It's not going to crash, no. If you look at the assembly you can see what will happen -- in vs_4_0 it will do a bunch of masking nonsense and the final result will be sort of garbage with an out of bounds index.

I have played around with DX12 with shader model 5.1, and some of my original working program (I ported them to DX12 with sm5.1) will cause GPU crashing. And later I found out it's actually caused by reading out of boundary of UAVs. So I am not sure in DX12 with sm5.1, whether the out of bound behavior will cause crash or not. Or it depends on your resource or UAV configuration.

Also I haven't tried this with just arrays.

But it will be great if somebody could verify that...

To be clear the example posted is a float4, not a buffer. So, the indexing is into the xyzw components in this case.

To be clear the example posted is a float4, not a buffer. So, the indexing is into the xyzw components in this case.

Sorry, I should start another thread about my concern: so basically I found in DX11 and before, out of bound access to UAV won't cause any trouble, it just return 0. But in DX12, my case, it will crash GPU. So any idea what changed in DX12 in term of UAV access?

Thanks

It's quite difficult to get that "just return 0" behavior that D3D11 guaranteed. I'm still not understanding the scenario. Are you reading beyond the end of the buffer (e.g. buffer is 100 bytes, you're reading byte 101), or are you reading beyond the end of the bound array (e.g. array declared to have N elements, but only M are bound, you're reading N+1 or M+1)?

In the first case, that should work as long as you're using descriptors from a table. Root descriptors don't contain size information, so out-of-bounds access can cause a page fault/crash.

In the second case, if you're reading M+1, you're reading from the descriptor that's M+1 past the start of the table. That descriptor needs to have valid contents in order to get defined behavior. If you're reading it as a UAV, there needs to be a UAV descriptor there. It actually needs to be even more specific depending on hardware - if you're reading a buffer UAV, there needs to be a buffer UAV descriptor there. It doesn't need to have a valid resource pointer, you can initialize it with a null resource to get 0s on read, but if the type doesn't match, you can cause a hang.

It's quite difficult to get that "just return 0" behavior that D3D11 guaranteed.

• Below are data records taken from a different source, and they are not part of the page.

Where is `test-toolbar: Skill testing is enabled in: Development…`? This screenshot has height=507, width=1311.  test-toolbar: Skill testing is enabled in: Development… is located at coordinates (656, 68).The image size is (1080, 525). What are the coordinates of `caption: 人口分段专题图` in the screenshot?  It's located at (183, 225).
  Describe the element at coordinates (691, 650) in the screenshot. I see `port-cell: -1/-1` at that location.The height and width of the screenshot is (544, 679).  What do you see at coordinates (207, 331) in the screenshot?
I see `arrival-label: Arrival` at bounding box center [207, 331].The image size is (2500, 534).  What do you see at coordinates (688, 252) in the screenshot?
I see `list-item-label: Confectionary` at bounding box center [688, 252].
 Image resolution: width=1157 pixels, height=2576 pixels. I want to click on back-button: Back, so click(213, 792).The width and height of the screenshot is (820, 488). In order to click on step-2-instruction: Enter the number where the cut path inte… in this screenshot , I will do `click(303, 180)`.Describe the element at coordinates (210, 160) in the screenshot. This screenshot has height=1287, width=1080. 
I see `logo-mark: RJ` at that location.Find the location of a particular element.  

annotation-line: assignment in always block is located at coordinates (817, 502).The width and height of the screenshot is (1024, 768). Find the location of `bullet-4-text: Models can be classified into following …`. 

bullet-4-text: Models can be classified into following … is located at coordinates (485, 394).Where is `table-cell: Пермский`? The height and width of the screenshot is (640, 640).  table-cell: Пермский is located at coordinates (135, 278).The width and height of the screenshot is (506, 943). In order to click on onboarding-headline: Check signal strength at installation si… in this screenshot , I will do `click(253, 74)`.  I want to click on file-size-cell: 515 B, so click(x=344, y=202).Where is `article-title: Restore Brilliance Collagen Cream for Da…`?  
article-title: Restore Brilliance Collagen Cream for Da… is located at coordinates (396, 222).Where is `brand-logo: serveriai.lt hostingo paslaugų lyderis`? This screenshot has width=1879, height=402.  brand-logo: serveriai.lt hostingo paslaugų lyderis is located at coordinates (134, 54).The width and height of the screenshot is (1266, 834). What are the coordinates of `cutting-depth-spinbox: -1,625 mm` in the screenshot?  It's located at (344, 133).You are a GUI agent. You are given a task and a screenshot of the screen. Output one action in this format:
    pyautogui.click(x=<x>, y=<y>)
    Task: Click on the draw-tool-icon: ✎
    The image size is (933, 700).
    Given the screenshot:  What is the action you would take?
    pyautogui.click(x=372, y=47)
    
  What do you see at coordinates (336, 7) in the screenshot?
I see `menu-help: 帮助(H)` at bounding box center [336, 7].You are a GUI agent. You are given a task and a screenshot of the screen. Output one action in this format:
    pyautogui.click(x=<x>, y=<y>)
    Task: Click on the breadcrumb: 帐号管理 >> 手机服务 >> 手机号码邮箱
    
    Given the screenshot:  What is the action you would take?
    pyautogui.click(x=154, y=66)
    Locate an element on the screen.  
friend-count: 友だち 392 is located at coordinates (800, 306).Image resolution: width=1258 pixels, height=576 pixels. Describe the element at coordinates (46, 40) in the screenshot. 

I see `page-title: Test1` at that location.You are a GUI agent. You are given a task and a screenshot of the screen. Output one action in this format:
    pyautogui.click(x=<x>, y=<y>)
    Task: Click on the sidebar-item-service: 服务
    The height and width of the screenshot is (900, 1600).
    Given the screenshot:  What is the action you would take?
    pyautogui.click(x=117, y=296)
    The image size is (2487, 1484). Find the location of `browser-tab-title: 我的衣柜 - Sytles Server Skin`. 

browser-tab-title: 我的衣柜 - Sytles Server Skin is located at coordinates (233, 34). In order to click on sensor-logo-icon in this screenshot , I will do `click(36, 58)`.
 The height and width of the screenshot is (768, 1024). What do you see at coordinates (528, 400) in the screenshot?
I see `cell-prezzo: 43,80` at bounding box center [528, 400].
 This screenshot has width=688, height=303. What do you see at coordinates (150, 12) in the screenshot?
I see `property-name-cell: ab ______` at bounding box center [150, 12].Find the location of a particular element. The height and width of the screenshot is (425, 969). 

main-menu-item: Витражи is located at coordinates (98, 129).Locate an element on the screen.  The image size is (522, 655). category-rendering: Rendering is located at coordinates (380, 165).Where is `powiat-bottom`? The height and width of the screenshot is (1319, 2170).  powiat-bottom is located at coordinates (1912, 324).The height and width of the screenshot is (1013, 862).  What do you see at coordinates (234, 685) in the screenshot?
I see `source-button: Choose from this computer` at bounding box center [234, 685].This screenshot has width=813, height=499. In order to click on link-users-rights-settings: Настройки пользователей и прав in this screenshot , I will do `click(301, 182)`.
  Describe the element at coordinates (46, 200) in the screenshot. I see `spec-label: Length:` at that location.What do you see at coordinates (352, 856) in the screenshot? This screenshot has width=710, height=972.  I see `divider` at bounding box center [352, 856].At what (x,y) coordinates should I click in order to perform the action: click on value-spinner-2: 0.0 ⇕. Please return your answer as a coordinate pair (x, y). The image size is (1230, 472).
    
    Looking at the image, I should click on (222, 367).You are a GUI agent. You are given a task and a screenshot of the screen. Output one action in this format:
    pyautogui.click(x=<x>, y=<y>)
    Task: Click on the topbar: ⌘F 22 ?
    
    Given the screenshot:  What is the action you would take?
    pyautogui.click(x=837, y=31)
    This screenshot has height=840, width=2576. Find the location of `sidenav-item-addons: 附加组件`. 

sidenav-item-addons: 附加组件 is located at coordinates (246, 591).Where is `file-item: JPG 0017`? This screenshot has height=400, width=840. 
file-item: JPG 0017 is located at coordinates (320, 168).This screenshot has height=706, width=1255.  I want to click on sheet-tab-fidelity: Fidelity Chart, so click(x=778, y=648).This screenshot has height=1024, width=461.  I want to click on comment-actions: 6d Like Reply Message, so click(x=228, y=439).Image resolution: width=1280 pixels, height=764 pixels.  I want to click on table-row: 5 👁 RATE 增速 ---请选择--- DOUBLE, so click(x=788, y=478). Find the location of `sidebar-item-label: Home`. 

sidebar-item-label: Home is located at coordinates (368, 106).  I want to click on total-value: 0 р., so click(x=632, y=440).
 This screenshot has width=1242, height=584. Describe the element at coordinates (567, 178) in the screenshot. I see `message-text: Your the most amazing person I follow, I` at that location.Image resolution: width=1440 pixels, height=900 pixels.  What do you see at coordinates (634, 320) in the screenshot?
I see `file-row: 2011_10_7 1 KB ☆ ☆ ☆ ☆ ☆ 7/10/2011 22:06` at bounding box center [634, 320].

I'm still not understanding the scenario. Are you reading beyond the end of the buffer (e.g. buffer is 100 bytes, you're reading byte 101), or are you reading beyond the end of the bound array (e.g. array declared to have N elements, but only M are bound, you're reading N+1 or M+1)?

In the first case, that should work as long as you're using descriptors from a table. Root descriptors don't contain size information, so out-of-bounds access can cause a page fault/crash.

In the second case, if you're reading M+1, you're reading from the descriptor that's M+1 past the start of the table. That descriptor needs to have valid contents in order to get defined behavior. If you're reading it as a UAV, there needs to be a UAV descriptor there. It actually needs to be even more specific depending on hardware - if you're reading a buffer UAV, there needs to be a buffer UAV descriptor there. It doesn't need to have a valid resource pointer, you can initialize it with a null resource to get 0s on read, but if the type doesn't match, you can cause a hang.

Thanks Jesse, that's very helpful.

In my case, I have a volume buffer for volume rendering, and have shader access SRV with indices. in some cases, when calculating the indices, rounding error will bring it actually out of bound (width*height*depth), D3D11 have no problem with it. But after I port it to dx12 (yes, I bound the volume buffer srv as root srv) the out of bound access on that buffer will cause crash....

But does that means in D3D11, the driver will do a boundary check when you read resource? So basically, how d3d11 can guarantee return 0 when access out of boundary (just curious)

It's frequently a function that the hardware does automatically, though sometimes it's implemented in the shader by the driver. Descriptor table bindings require that same out-of-bounds check that D3D11 had. As long as your descriptor has correct bounds, then out-of-bounds reads should return 0.